2 of my reds keep going darker in colour than the rest the tails in particular go really black. There are 2 hollows which have appeared in the gravel. does this look like breeding colouration to any one??


----------



## d851 (Oct 31, 2006)

i think they go darker than that mate

what size/ age are they ?

daz


----------



## steveo (Apr 4, 2007)

all about 6" I have had them for a few months only.


----------



## d851 (Oct 31, 2006)

from what i've read and pic's i've seen they go alot darker, virtually black when breeding

daz


----------



## 2PiRaNhA~2FuRrY (Nov 1, 2005)

Breeding color will turn really dark black. However It's not necessary a breeding color because piranha (especially red) change color very often. They can change color by substrate,, diet, light, mood, breeding sign, water quality, etc...

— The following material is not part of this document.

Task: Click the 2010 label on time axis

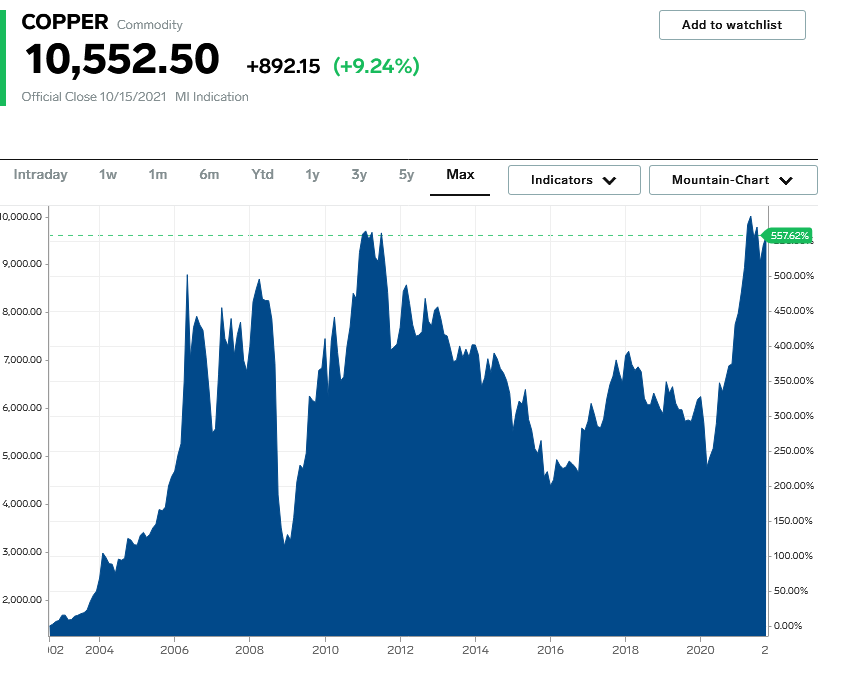Action: click(x=325, y=650)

if your red are atleast 8month old they should be mature enough to breed. Here are some picture of red turning really dark black, however I don't know if it breeding sign or cause the gravel make them dark?


----------



## steveo (Apr 4, 2007)

Mine change colour alot , I often find them very pale in the morning and dark at night. An interesting fish in many aspects. But I would love to have them breed. Thanks guys.


----------



## LGHT (Nov 9, 2005)

As they get older they will start to loose color, but when they are ready to breed they will go completly greyish black.


----------